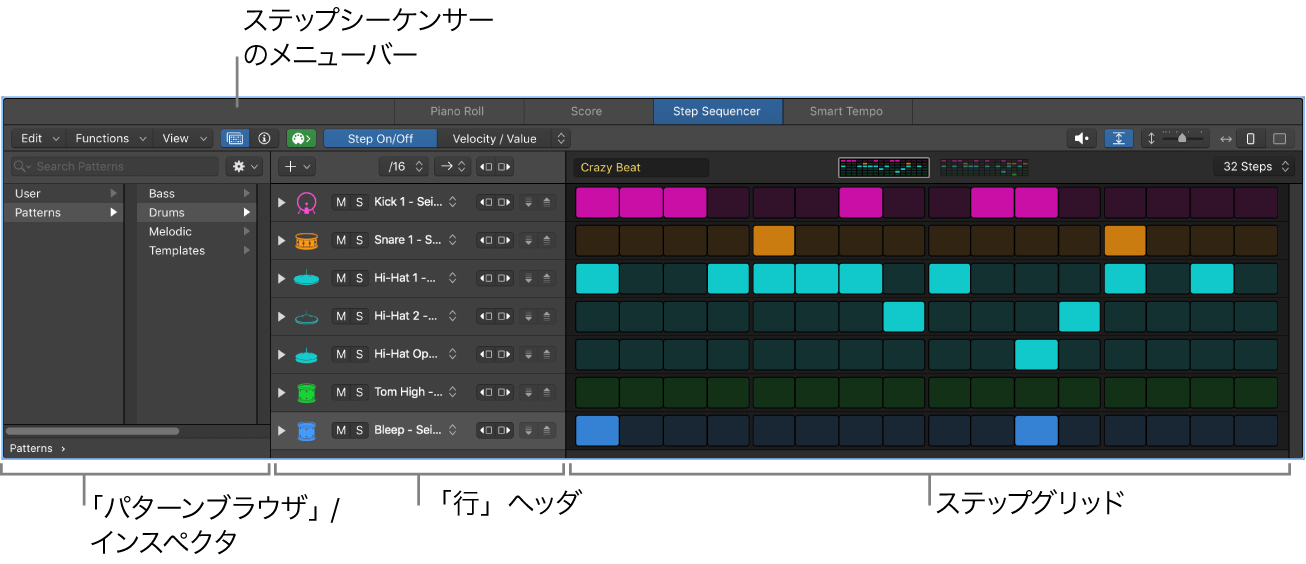This screenshot has height=564, width=1306.
Task: Click the orange Snare 1 row icon
Action: [306, 241]
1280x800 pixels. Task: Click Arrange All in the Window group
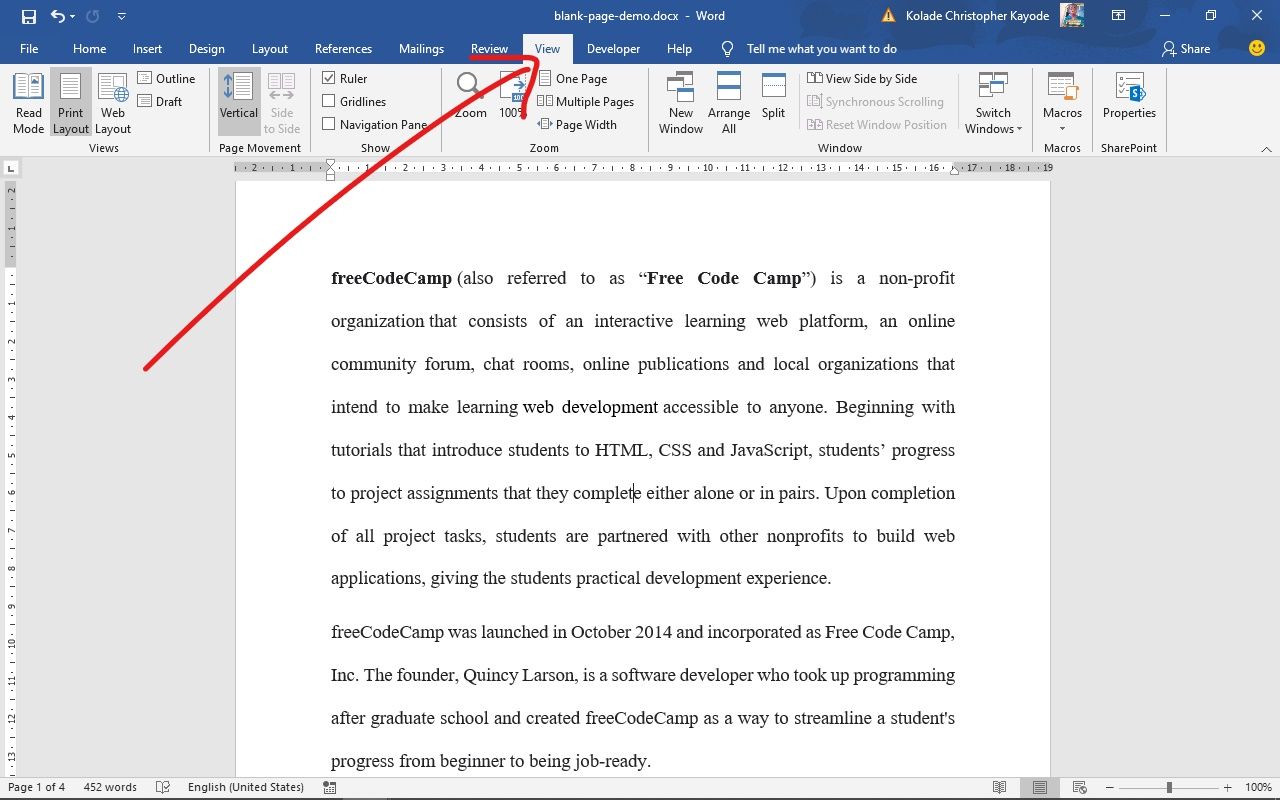[729, 100]
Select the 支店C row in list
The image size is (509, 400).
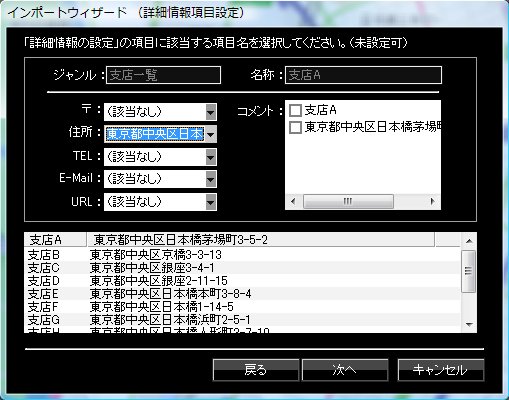(x=242, y=268)
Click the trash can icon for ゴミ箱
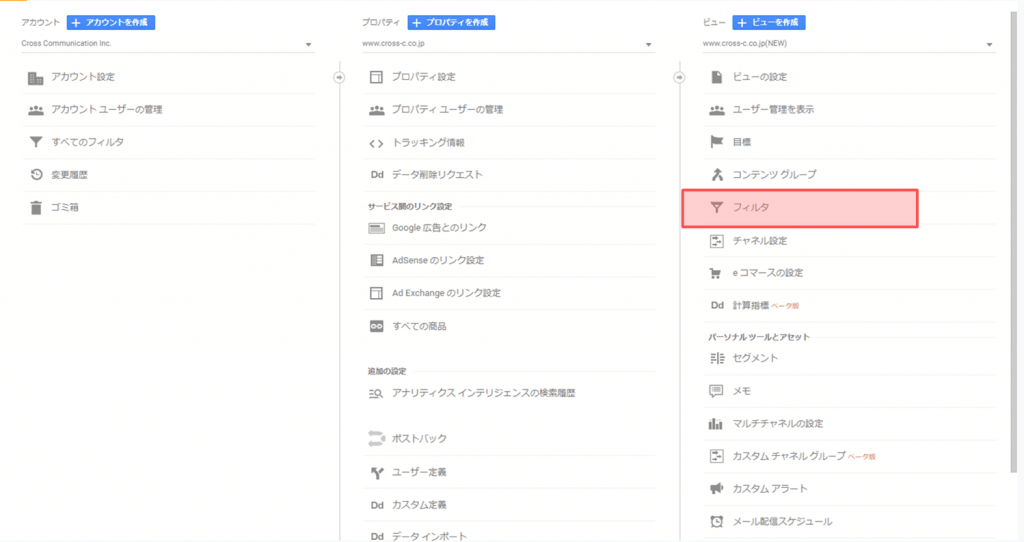The height and width of the screenshot is (542, 1024). tap(36, 208)
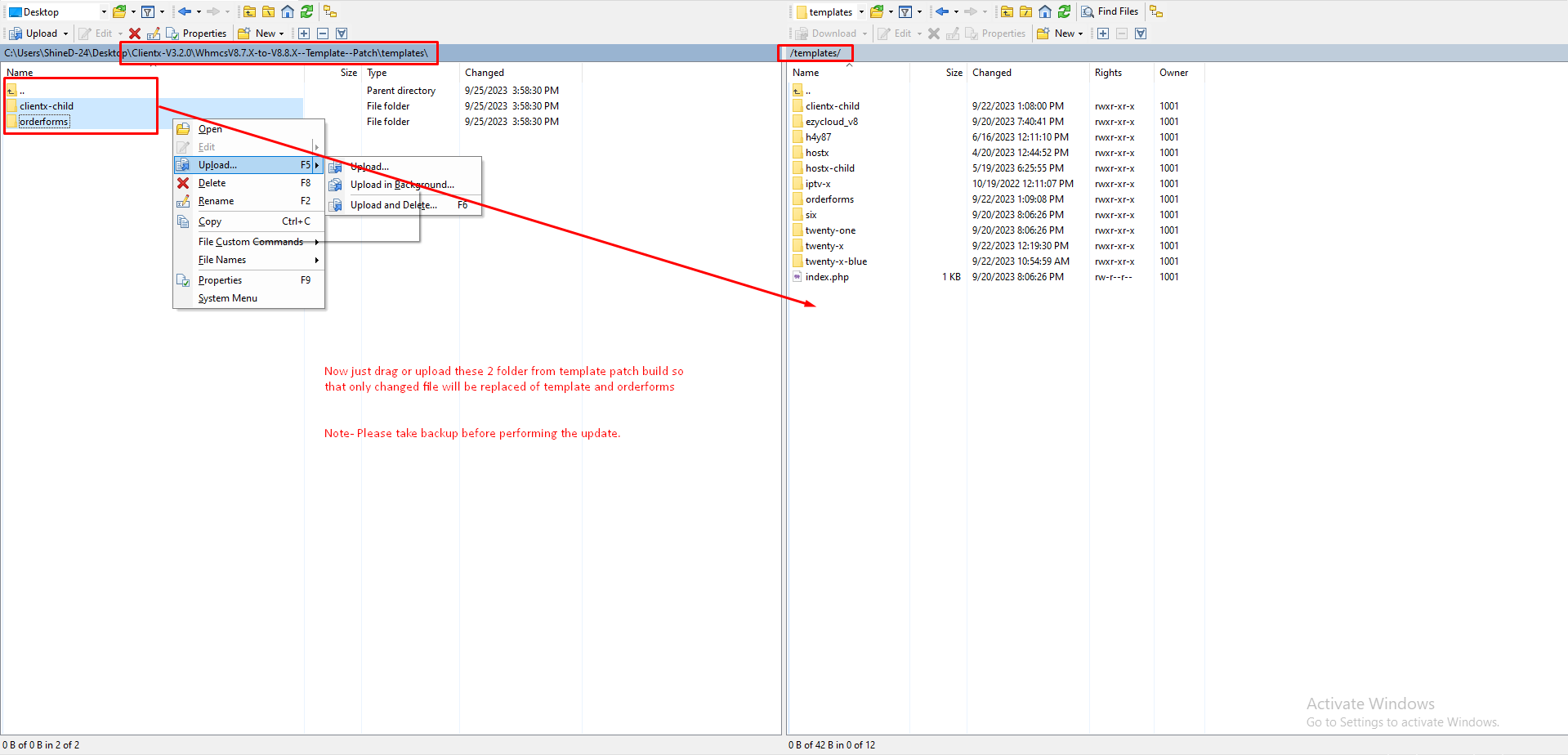Open parent directory in remote panel toolbar
The height and width of the screenshot is (755, 1568).
click(x=1007, y=11)
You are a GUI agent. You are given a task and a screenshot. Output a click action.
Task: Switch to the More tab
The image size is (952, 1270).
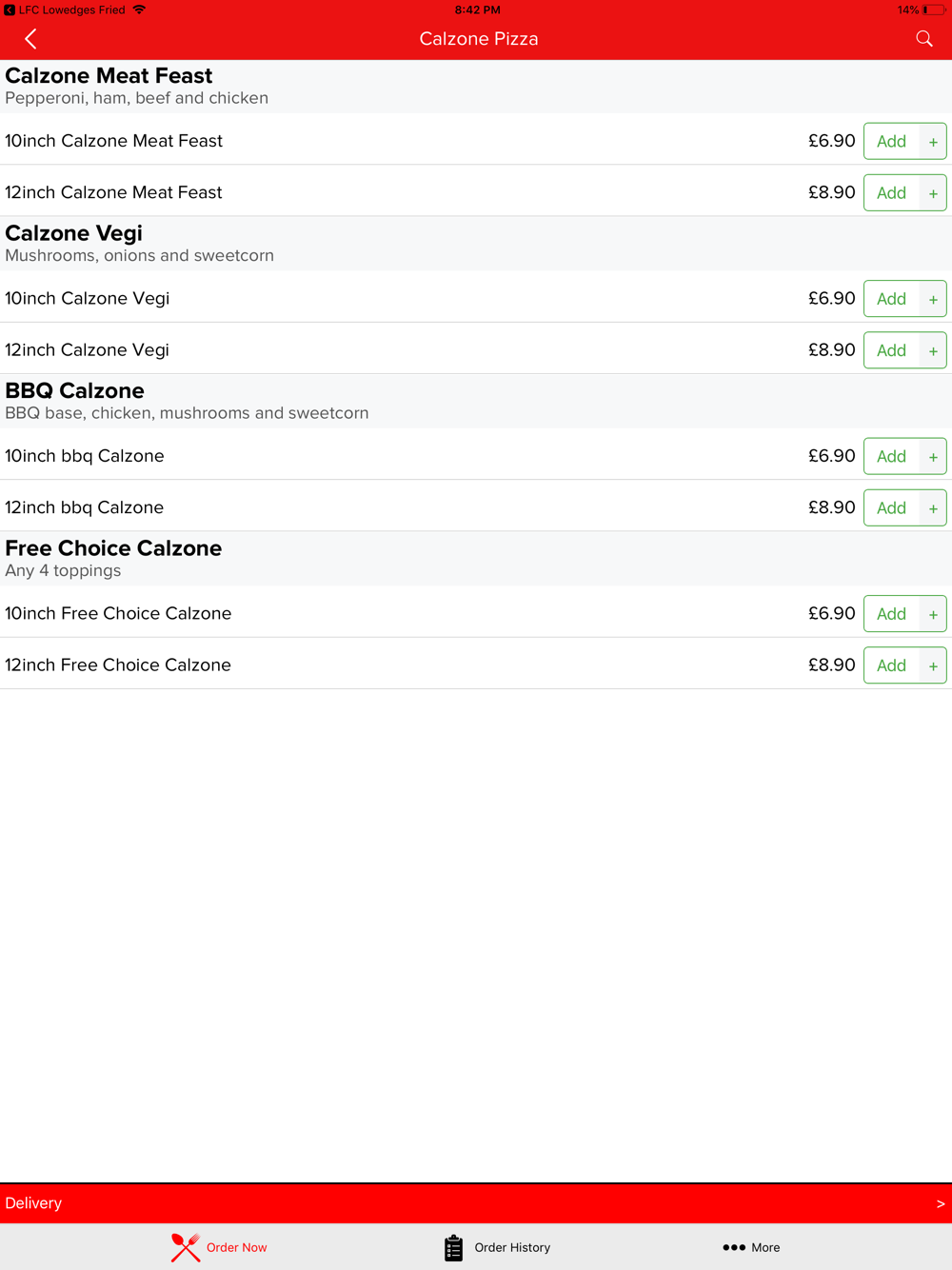click(751, 1247)
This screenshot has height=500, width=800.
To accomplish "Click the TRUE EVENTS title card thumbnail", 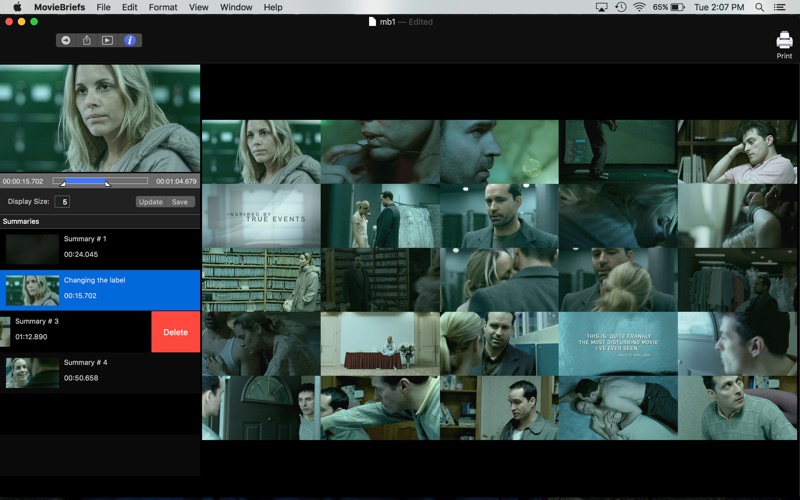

» **WHAT YOU ARE ASKED TO DO**:
Exact copy, pictures omitted: every line from the one holding "1280x800 pixels. Task: Click" through the last line of the data above, and nothing else.

» **EXERCISE ANSWER**:
1280x800 pixels. Task: Click Arrange All in the Window group
[729, 100]
Select the 支店C row in list
The image size is (509, 400).
(x=242, y=268)
Click the trash can icon for ゴミ箱
The height and width of the screenshot is (542, 1024). tap(36, 208)
Open parent directory in remote panel toolbar
The height and width of the screenshot is (755, 1568).
click(x=1007, y=11)
You are a GUI agent. You are given a task and a screenshot. Output a click action.
Task: Switch to the More tab
The image size is (952, 1270).
click(751, 1247)
This screenshot has height=500, width=800.
To accomplish "Click the TRUE EVENTS title card thumbnail", 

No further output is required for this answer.